_Task statement_
If a line in the data holds "agent", copy that line out in full.

_Working data_
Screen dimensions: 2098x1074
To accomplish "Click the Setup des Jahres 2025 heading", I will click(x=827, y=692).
---
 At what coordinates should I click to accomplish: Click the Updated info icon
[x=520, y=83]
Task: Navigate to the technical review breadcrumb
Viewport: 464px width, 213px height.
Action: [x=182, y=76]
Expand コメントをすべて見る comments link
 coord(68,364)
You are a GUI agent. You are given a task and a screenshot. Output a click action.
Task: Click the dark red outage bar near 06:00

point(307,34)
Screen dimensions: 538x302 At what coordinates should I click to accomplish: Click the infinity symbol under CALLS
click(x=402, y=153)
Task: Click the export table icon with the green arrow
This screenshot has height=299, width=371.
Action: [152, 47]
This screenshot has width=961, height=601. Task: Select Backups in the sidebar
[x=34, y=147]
--
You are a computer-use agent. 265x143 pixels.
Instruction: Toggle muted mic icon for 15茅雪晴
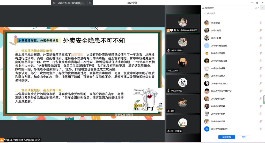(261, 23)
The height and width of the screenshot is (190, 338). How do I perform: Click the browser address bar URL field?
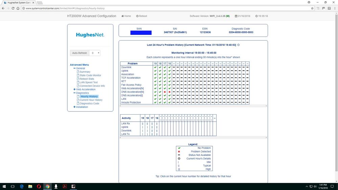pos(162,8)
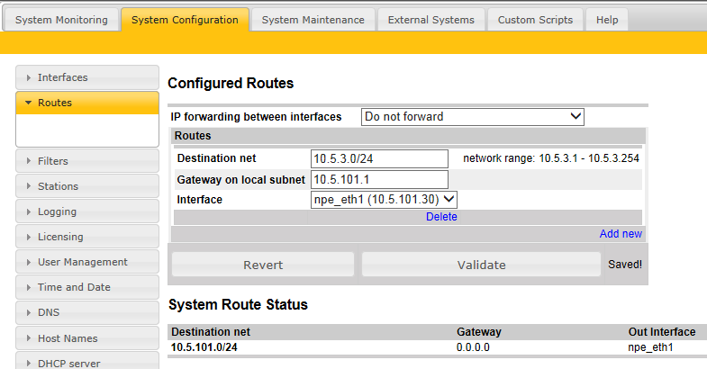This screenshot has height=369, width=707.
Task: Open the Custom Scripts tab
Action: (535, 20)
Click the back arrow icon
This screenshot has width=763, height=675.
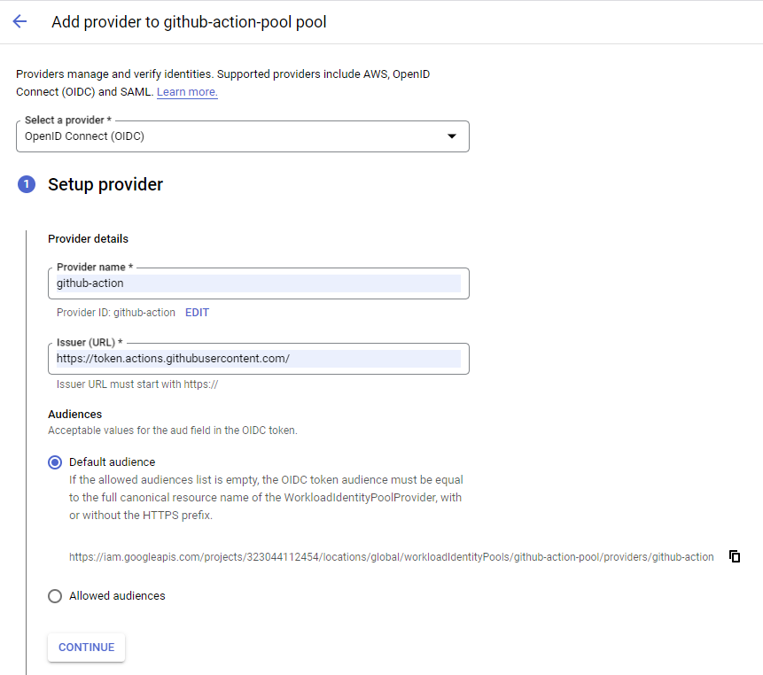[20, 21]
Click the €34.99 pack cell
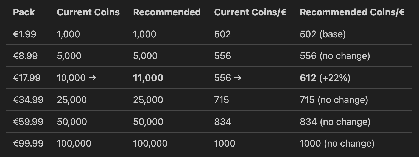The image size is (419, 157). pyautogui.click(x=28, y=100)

_Answer for this exercise_
You are a GUI agent. You are given a task and a screenshot. Output a click action.
You are a computer-use agent. 265x143 pixels.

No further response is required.